### WHAT THE TASK ASKS:
Count the lines in the rows below that contain the string "Settings", matching capitalization exactly. Reply with the number only.
'''
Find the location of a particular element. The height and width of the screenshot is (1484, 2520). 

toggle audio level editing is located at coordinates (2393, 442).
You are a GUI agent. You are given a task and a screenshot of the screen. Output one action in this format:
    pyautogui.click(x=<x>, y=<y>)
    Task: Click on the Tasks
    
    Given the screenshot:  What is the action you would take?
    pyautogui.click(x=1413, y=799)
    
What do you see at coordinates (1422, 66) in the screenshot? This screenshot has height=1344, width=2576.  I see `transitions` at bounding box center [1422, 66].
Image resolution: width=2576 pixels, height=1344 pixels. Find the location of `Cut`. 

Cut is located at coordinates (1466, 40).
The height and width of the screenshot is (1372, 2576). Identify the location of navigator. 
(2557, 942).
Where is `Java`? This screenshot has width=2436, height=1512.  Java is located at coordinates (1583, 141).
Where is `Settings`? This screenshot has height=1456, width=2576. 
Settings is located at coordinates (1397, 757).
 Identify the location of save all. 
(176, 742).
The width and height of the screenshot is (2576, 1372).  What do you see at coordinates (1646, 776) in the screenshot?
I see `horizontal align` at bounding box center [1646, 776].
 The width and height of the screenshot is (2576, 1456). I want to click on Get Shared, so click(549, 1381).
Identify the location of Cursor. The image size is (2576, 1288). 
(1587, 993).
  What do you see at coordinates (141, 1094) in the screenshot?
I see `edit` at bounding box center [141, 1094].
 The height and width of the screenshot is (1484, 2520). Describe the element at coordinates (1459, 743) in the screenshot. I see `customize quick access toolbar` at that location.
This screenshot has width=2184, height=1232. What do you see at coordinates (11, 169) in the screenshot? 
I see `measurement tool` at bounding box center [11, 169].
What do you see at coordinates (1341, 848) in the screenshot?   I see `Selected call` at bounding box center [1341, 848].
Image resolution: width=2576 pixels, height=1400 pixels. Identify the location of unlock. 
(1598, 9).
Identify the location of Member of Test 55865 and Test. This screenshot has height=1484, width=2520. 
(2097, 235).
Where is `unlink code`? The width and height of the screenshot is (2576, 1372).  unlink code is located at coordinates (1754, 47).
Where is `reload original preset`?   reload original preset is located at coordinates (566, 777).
'''
### ANSWER TO THE EXERCISE:
2